Exercise:
In the material below, find every line with "Given" and pull it out.

Data:
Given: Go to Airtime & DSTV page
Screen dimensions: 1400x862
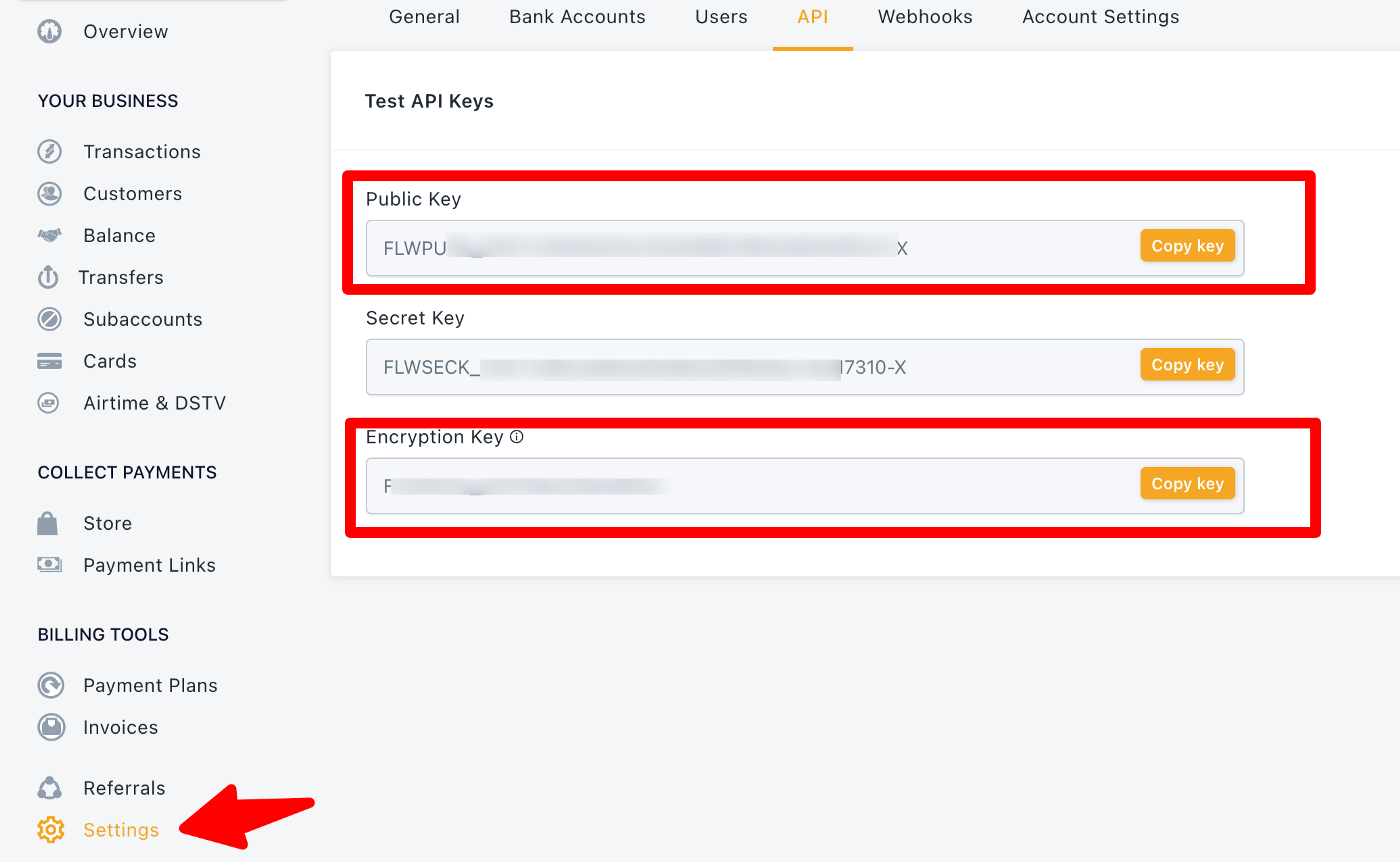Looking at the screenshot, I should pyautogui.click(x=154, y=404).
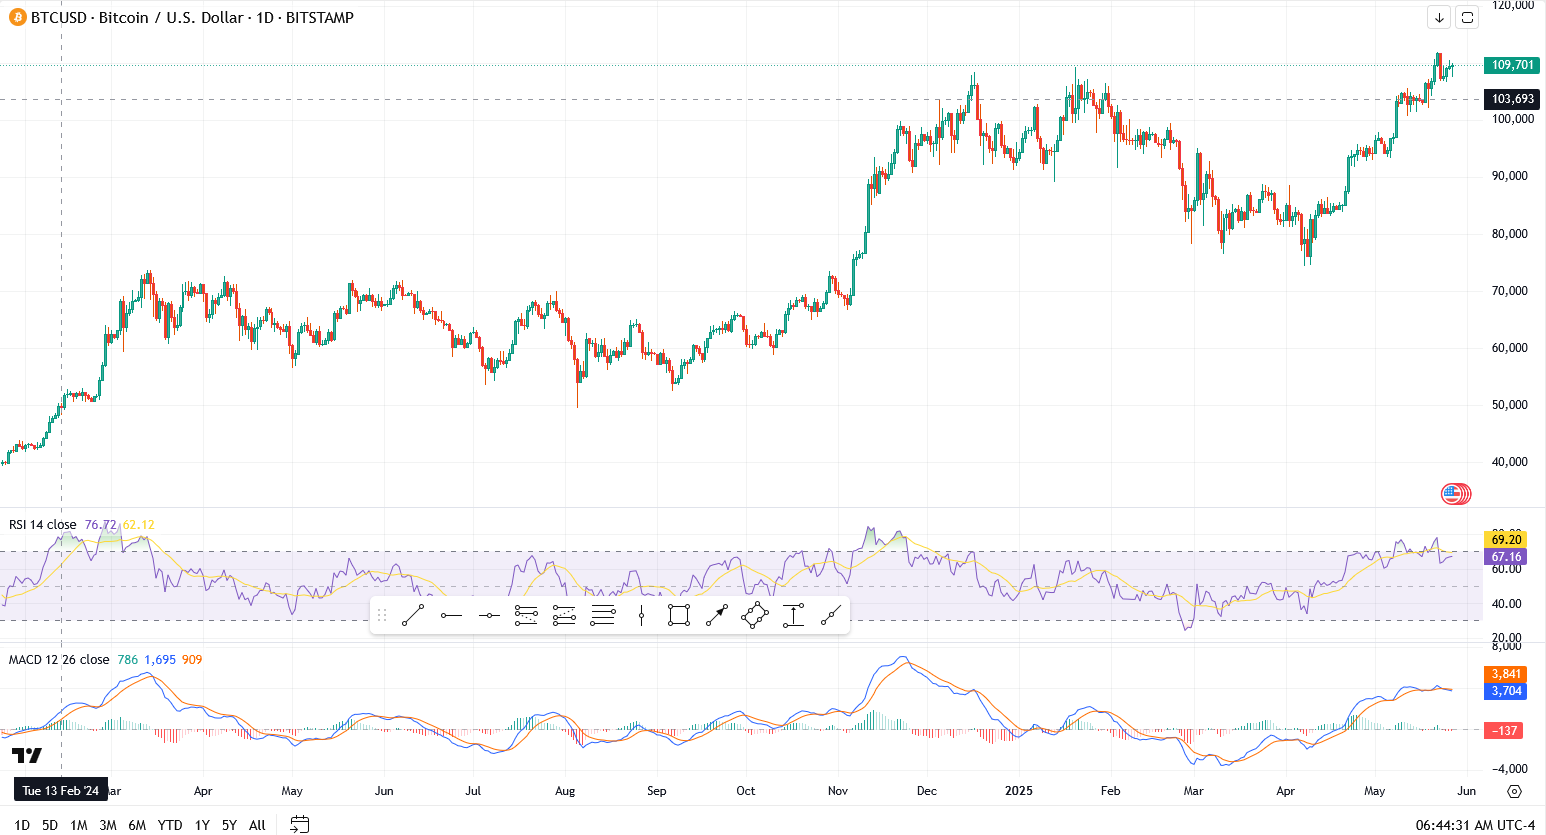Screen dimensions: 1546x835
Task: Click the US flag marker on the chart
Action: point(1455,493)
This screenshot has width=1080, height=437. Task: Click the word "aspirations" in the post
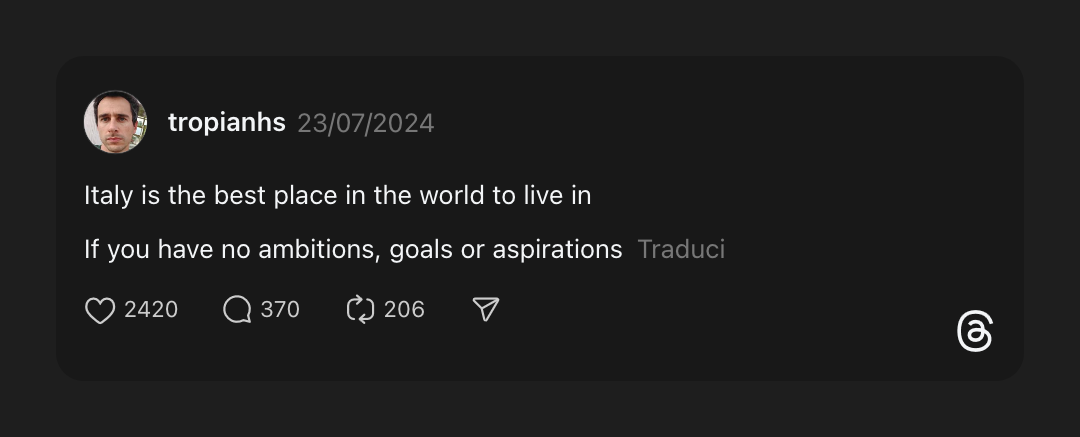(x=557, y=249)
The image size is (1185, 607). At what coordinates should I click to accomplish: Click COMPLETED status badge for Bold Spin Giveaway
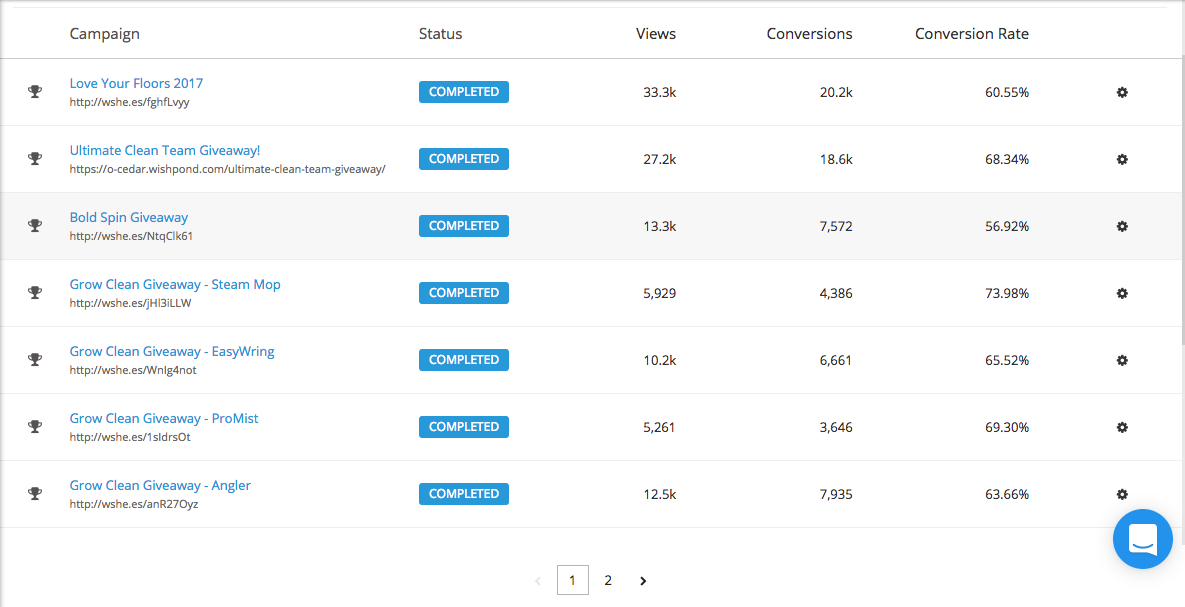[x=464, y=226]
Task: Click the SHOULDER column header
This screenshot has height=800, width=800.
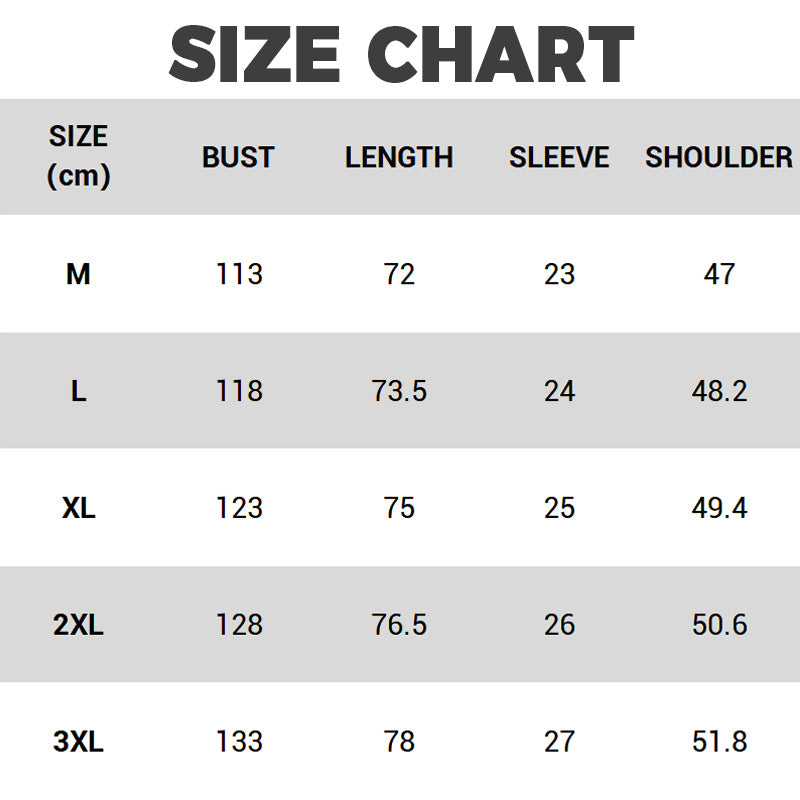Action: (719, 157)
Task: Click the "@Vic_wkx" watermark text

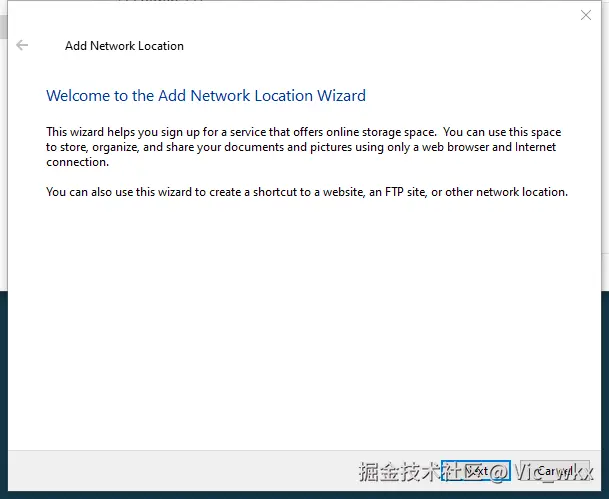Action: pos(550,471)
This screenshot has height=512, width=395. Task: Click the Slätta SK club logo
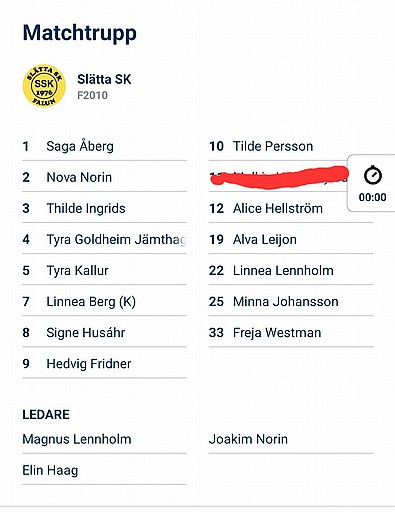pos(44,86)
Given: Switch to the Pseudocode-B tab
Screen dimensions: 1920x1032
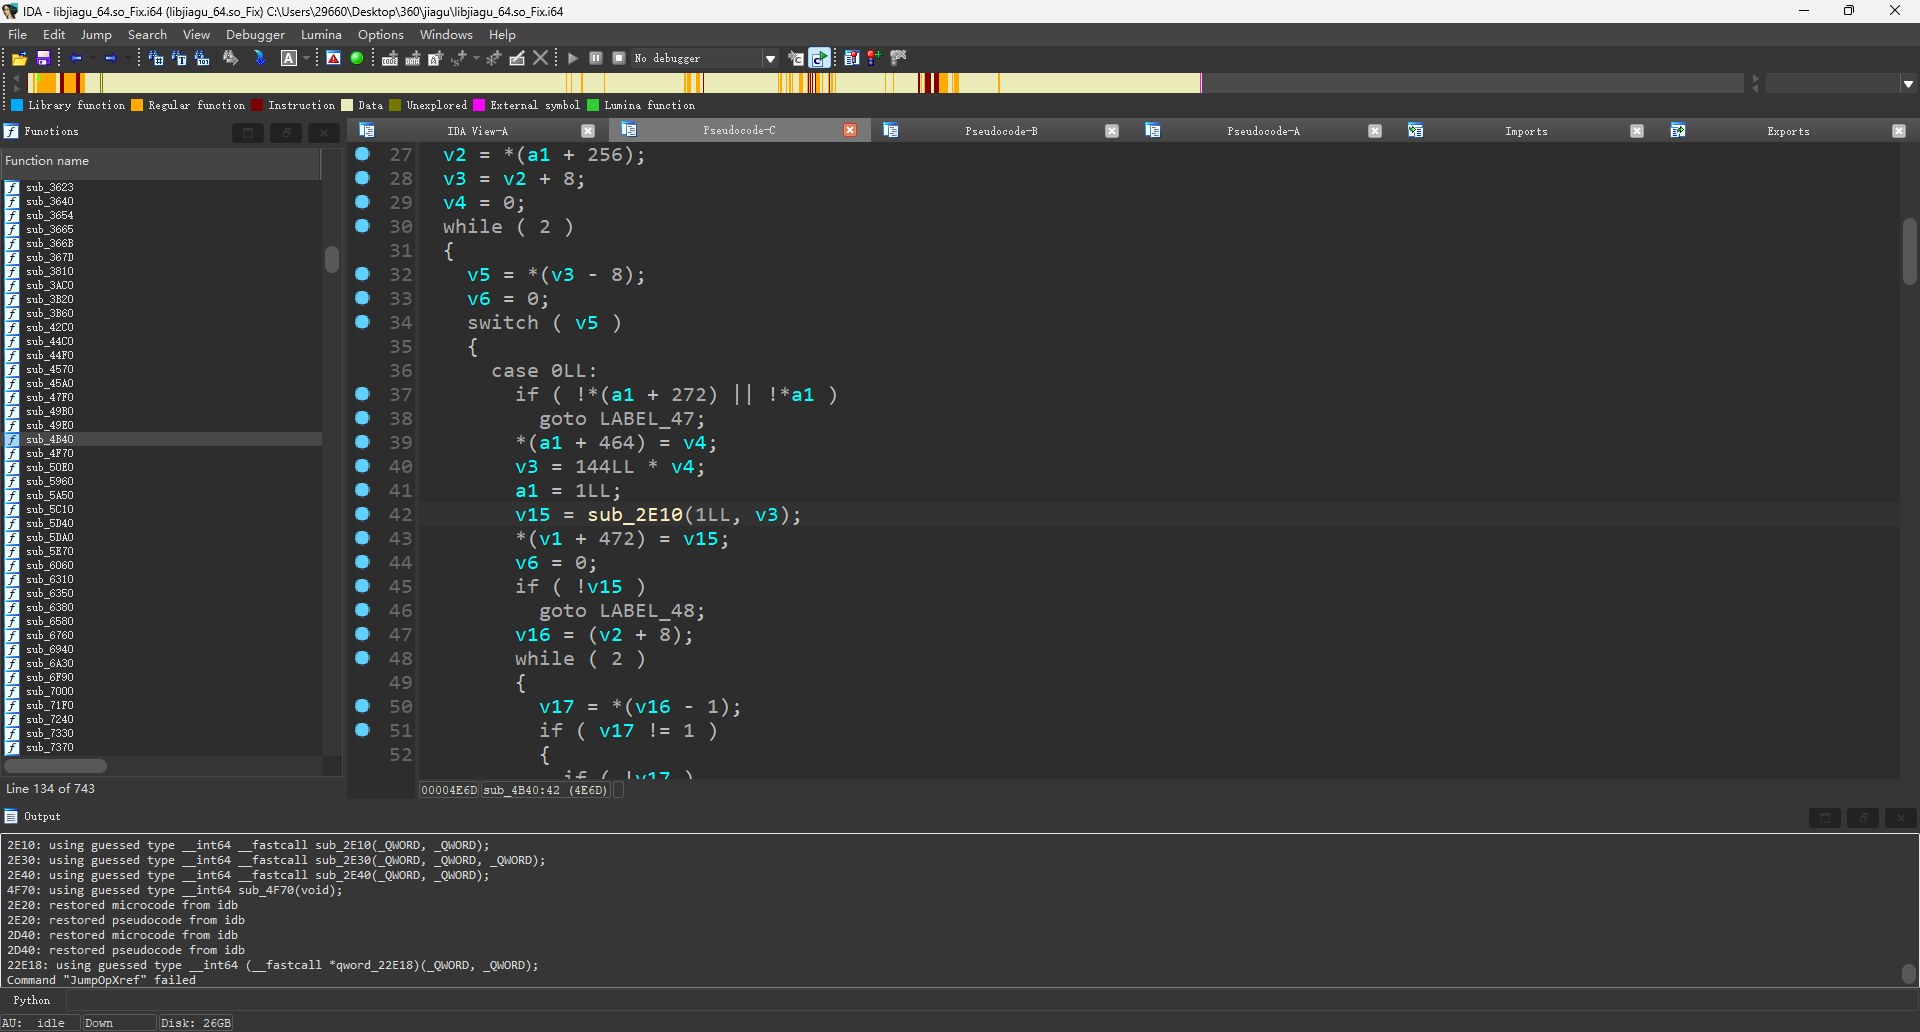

Solution below:
Given: Go to Airtime & DSTV page
Given: Switch to the Pseudocode-B tab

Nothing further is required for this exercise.